In Confidence Rosabeth Moss Kanter makes the leap from the business shelves to those labelled self-improvement. As Stuart Crainer discovers, for Kanter the leap is more of a logical stepping stone across familiar waters than a leap into the unknown.
There is an intellectual neatness – not to mention rigour – to Rosabeth Moss Kanter’s work. The Harvard Business School professor’s roots lie in sociology. In her quest to get close to the corporate action, Kanter first tackled the narrow-minded, hierarchy-heavy, corporation of the 1970s. In her classic 1977 book, Men and Women of the Corporation, she effectively sounded the death knell for the traditional corporation. Unfortunately, as the bell tolled, the men and women of the corporation were too busy signing forms in triplicate, sending meaningless memos to each other and jockeying for position in the ornate hierarchy to actually hear anything. The book was a powerful obituary though the victim kept on breathing for a while longer (and can still be viewed gasping for breath in many places).

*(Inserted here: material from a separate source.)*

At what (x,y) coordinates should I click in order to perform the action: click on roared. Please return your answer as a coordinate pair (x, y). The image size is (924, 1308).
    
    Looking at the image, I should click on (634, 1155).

Then Professor Kanter moved on to look at the perennially thorny issue of change in The Change Masters; innovational culture in When Giants Learn to Dance; globalisation in World Class and the new economy in Evolve. She is not one to duck an issue; an idealist in a world of harsh realists and pragmatists willing to ditch their ideals in a moment.
World Class outlined many of the issues later violently aired by anticapitalist protestors. She describes it as “an activist’s book”. It looked at the need among companies, communities and regions to create an infrastructure for collaboration. It suggests that globalisation can only be a force for good if it delivered at a local and regional level. “I am in many ways sympathetic to the human needs of the anti-capitalist protestors. But global capitalism is in some cases a force for good. It just needs a framework to make that possible,” she reflects, before adding a simple warning, “Business won’t exist if the backlash continues.”

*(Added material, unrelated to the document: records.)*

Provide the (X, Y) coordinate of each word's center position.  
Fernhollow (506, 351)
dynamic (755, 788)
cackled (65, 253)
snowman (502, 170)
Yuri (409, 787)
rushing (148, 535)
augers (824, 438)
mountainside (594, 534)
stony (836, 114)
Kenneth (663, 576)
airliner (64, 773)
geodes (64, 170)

To charges of idealism, Kanter pleads guilty with a caveat. “I am a very realistic idealist. The ideas I have put forward work. The ideas are useful and effective. We sometimes think of idealists as setting out a utopian vision, but my work is very empirically grounded. It is based on research not on an artificial model.”
Professor Kanter’s new book, Confidence, is built on 300 interviews with an array of sports and business people, as well as politicians. It marks a significant development in Kanter’s work in that it is clearly targeted at the mainstream audience.